• _THE REQUEST_
Copy every line of the rows below that contains the word "should". Case counts.

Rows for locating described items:
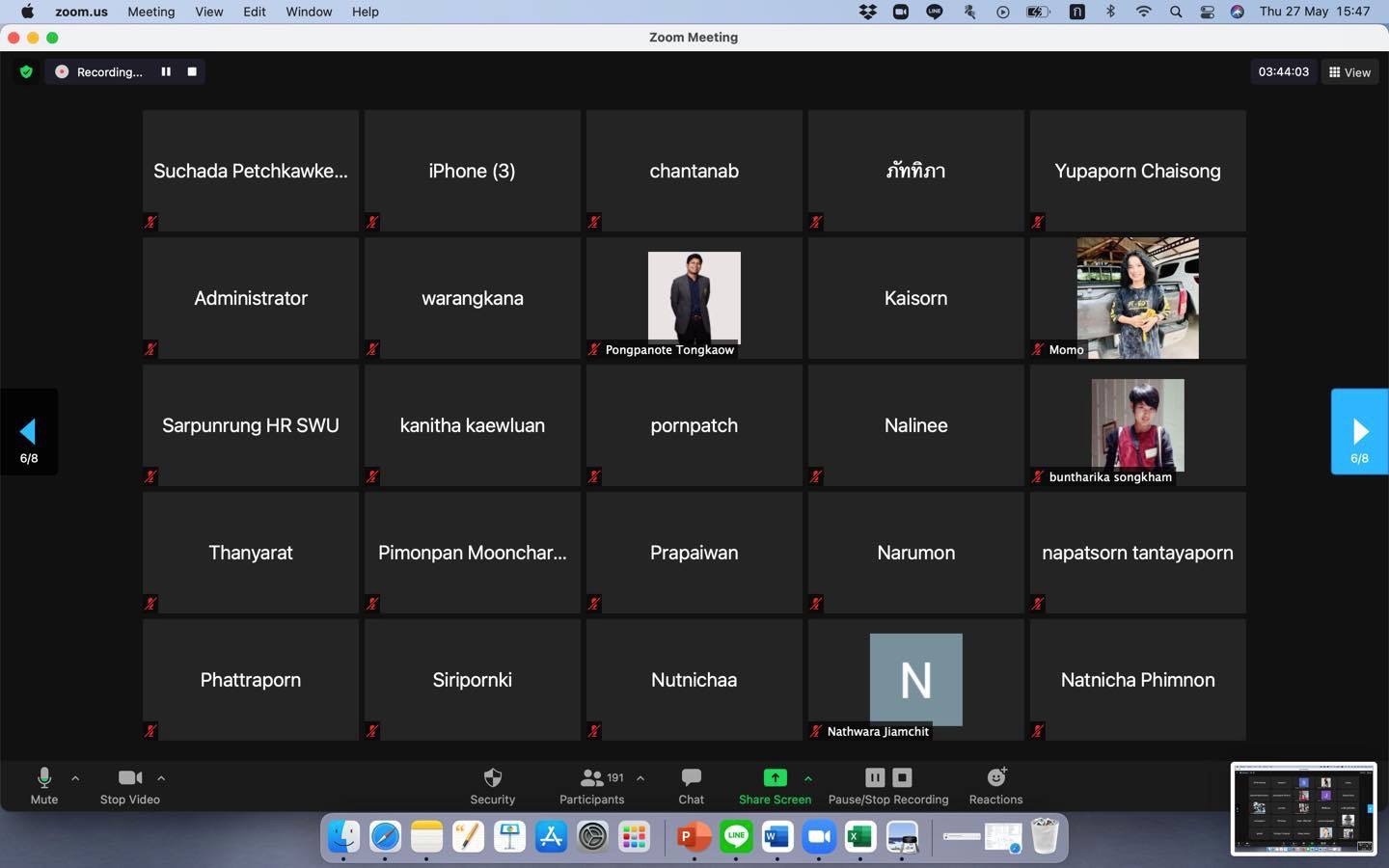The image size is (1389, 868).
Task: Open the Help menu in menu bar
Action: point(365,12)
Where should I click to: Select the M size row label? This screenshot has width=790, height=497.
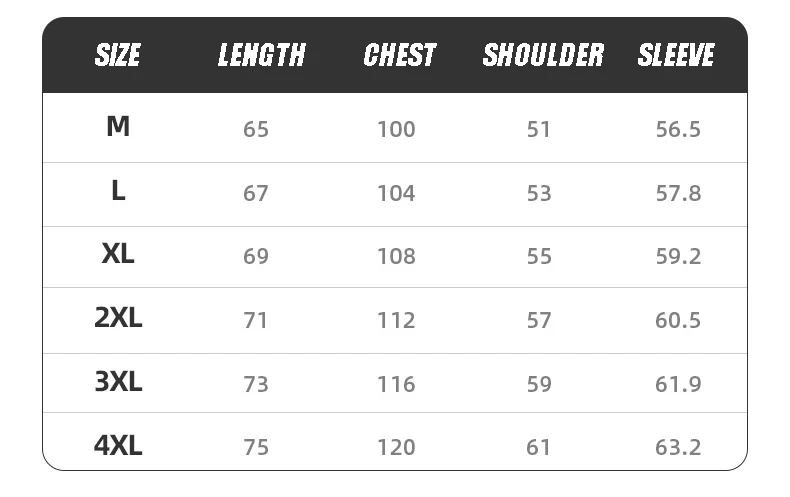[x=118, y=127]
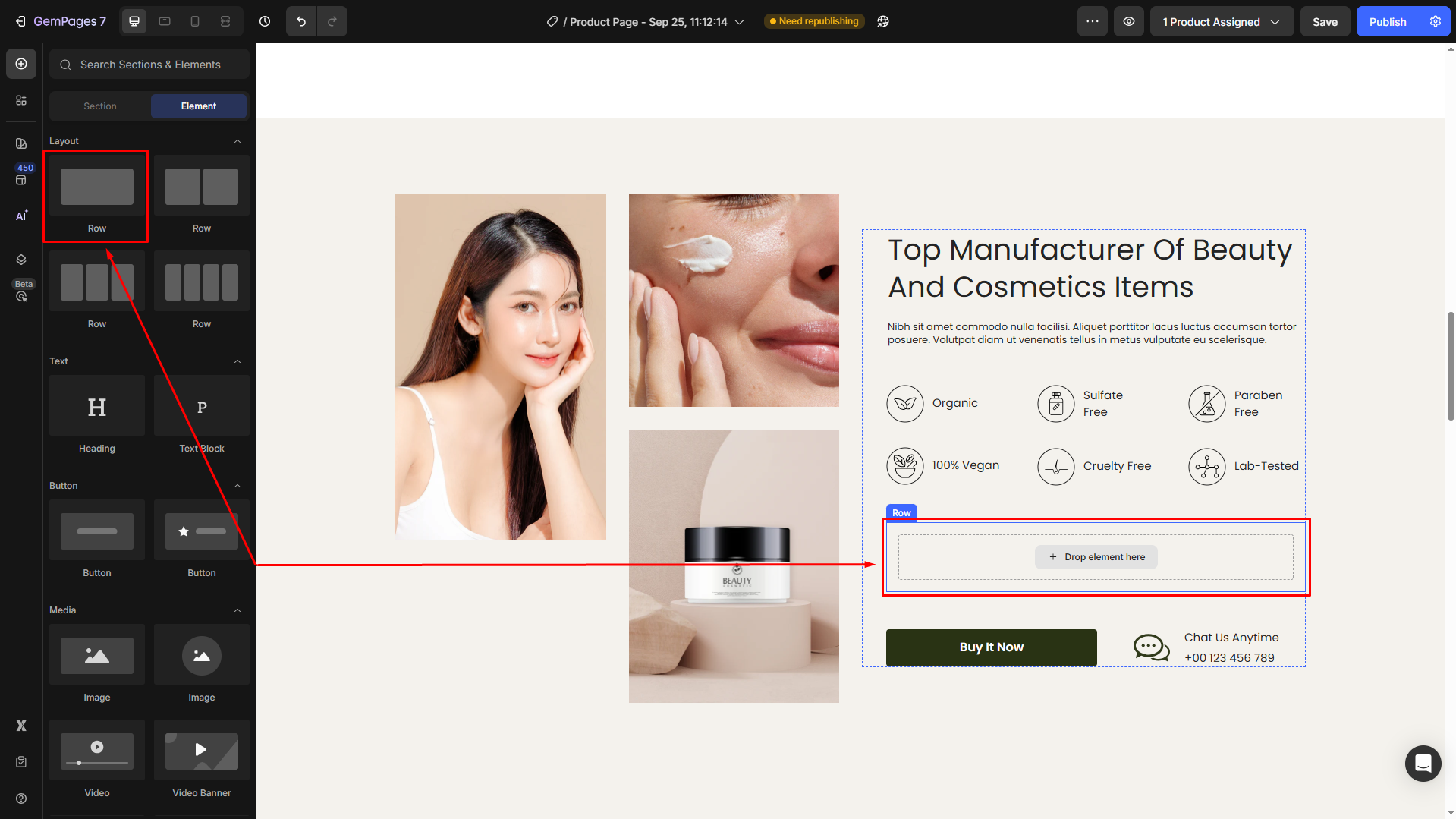Click the exit editor icon beside GemPages
Screen dimensions: 1456x819
(x=20, y=21)
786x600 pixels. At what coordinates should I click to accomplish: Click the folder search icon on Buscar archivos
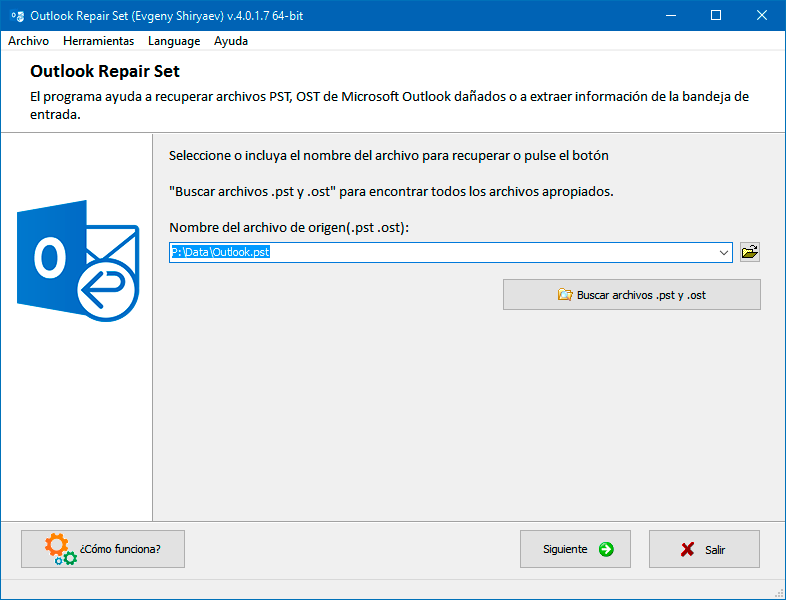[x=565, y=295]
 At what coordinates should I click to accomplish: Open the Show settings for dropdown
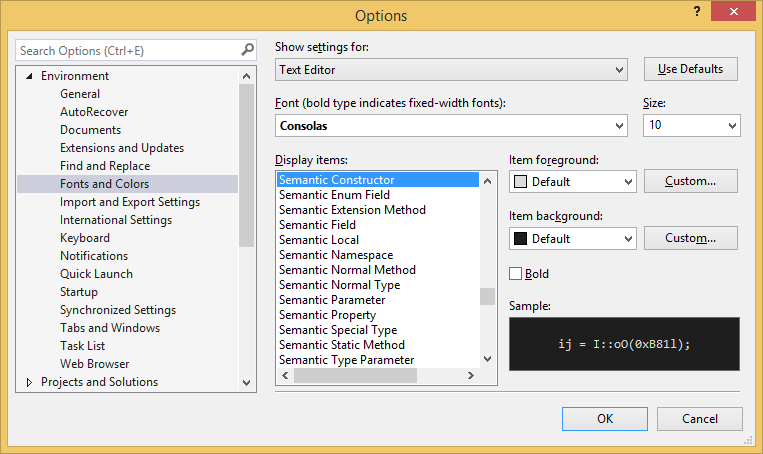point(451,70)
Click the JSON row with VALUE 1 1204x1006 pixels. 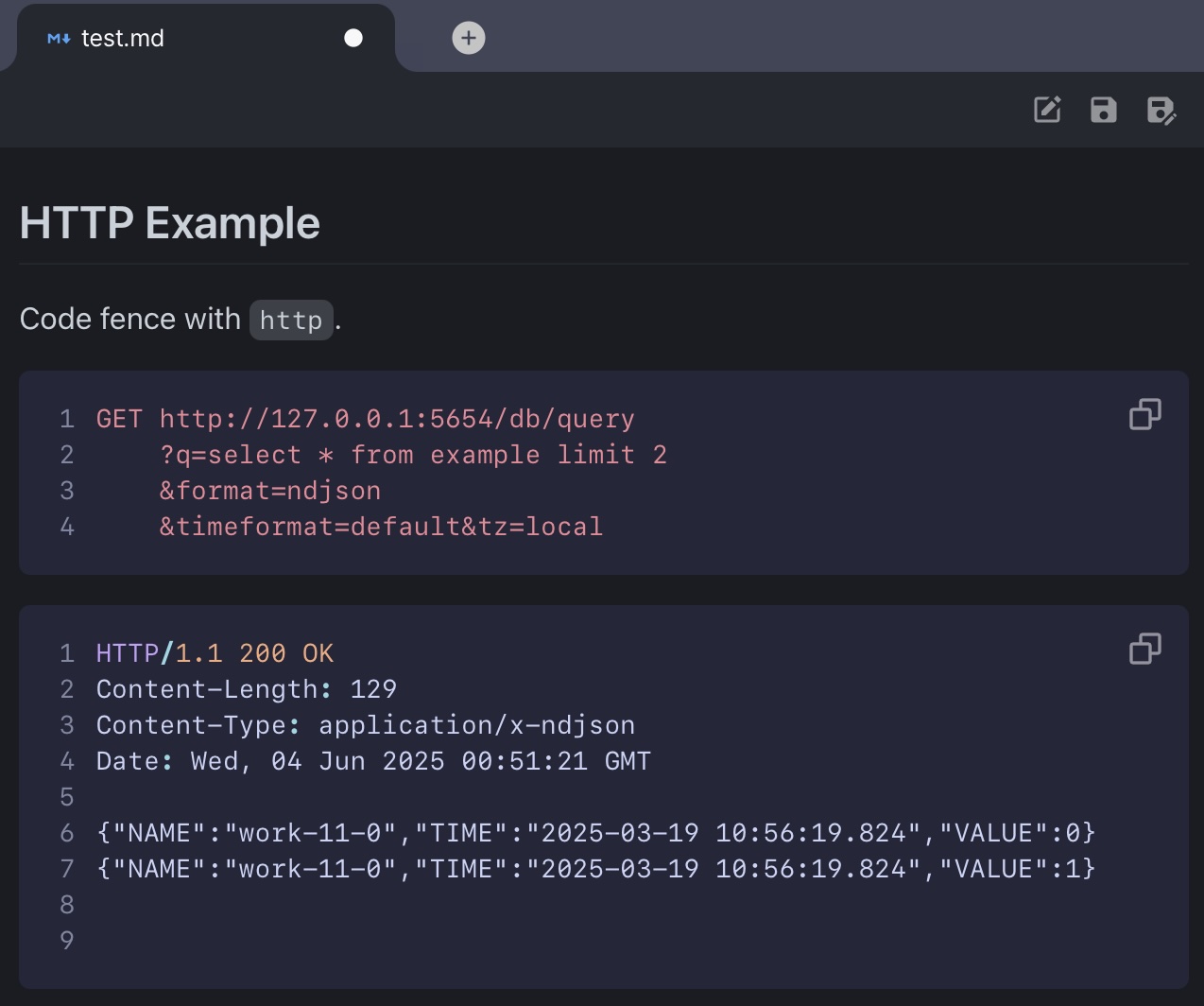595,869
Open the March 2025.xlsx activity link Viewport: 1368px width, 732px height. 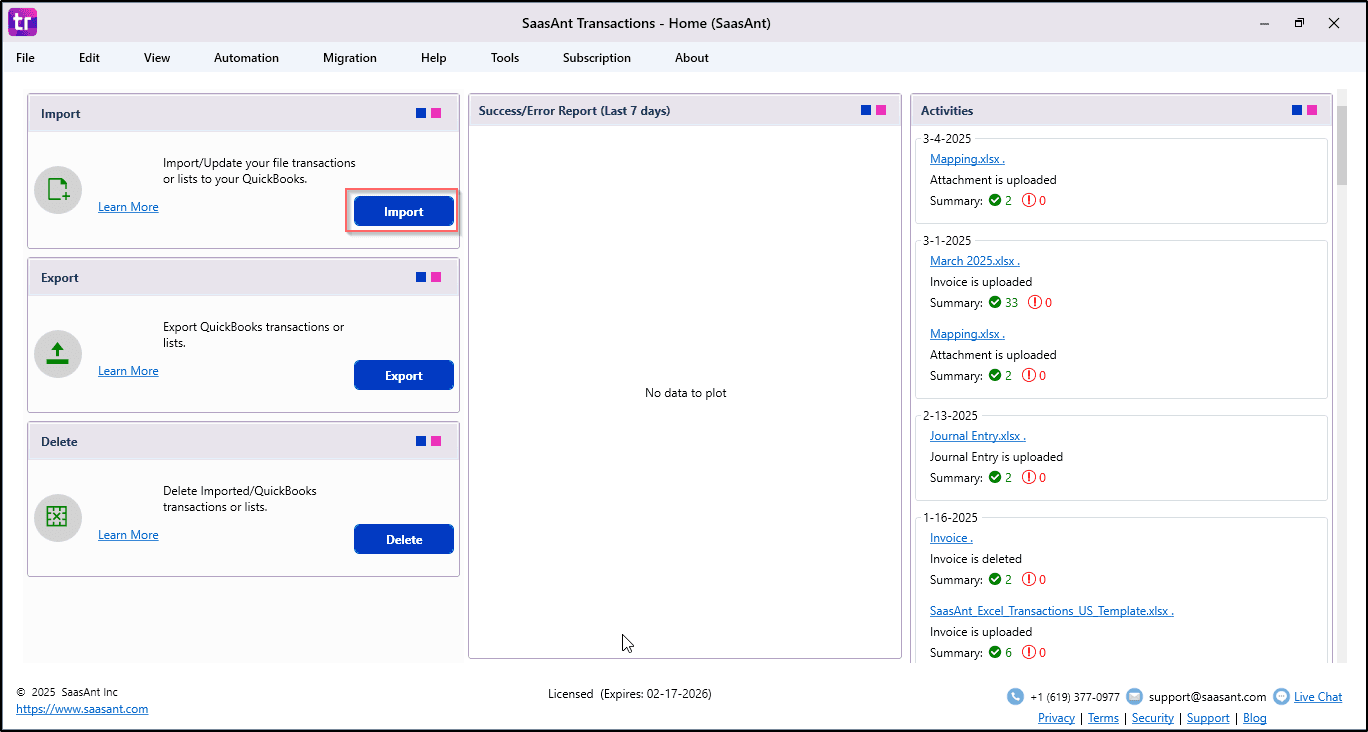pos(973,261)
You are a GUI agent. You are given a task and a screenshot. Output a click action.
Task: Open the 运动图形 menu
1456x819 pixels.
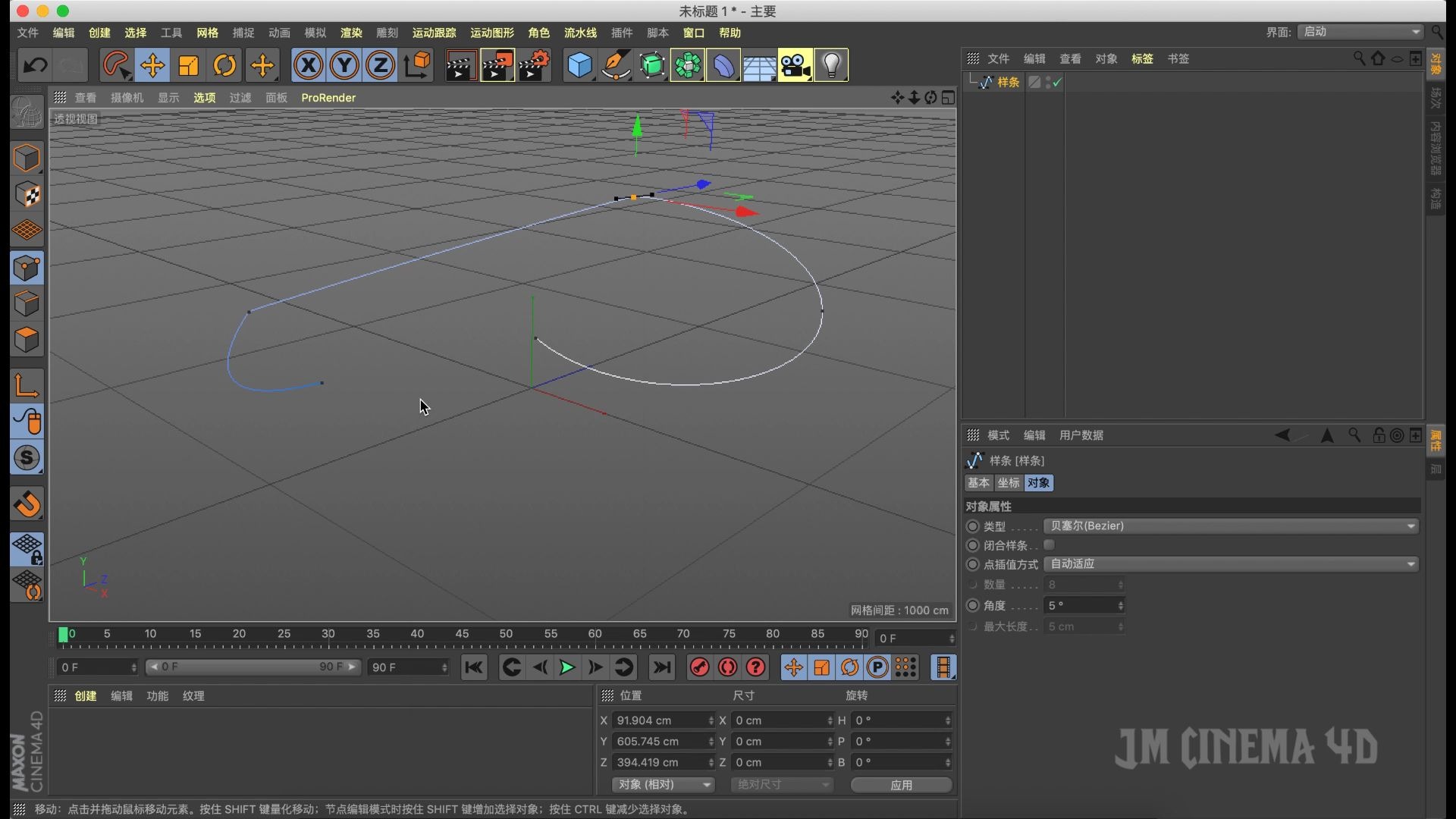click(x=491, y=33)
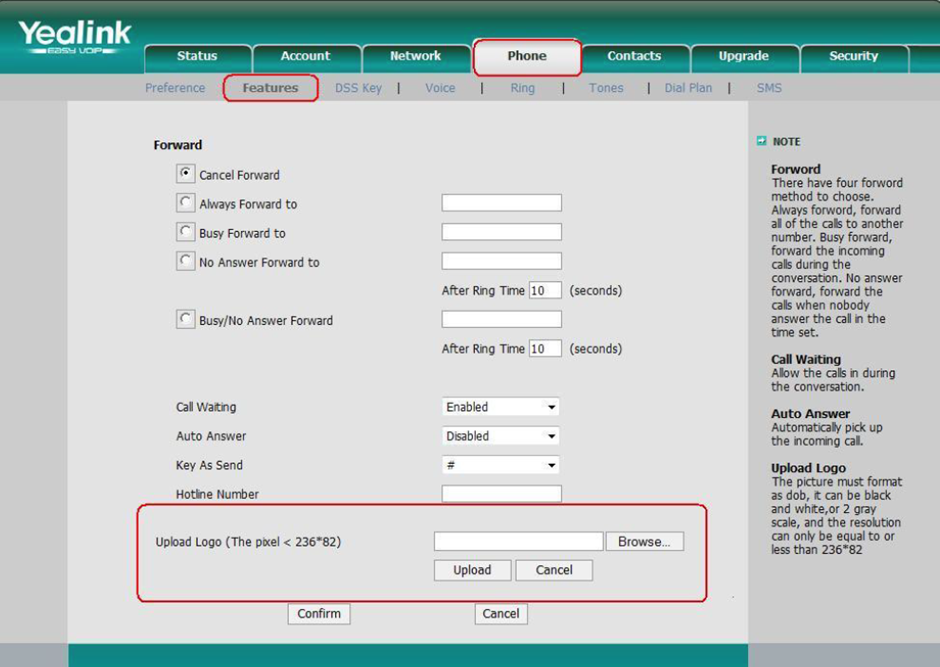The height and width of the screenshot is (667, 940).
Task: Select the Cancel Forward radio button
Action: (185, 174)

• _ANSWER FOR THIS EXERCISE_
Where should I click to: Select the M size row label? This screenshot has width=790, height=497.
786x600 pixels. At what coordinates should I click to accomplish: Click the folder search icon on Buscar archivos
 At what coordinates should I click to accomplish: Open the Show settings for dropdown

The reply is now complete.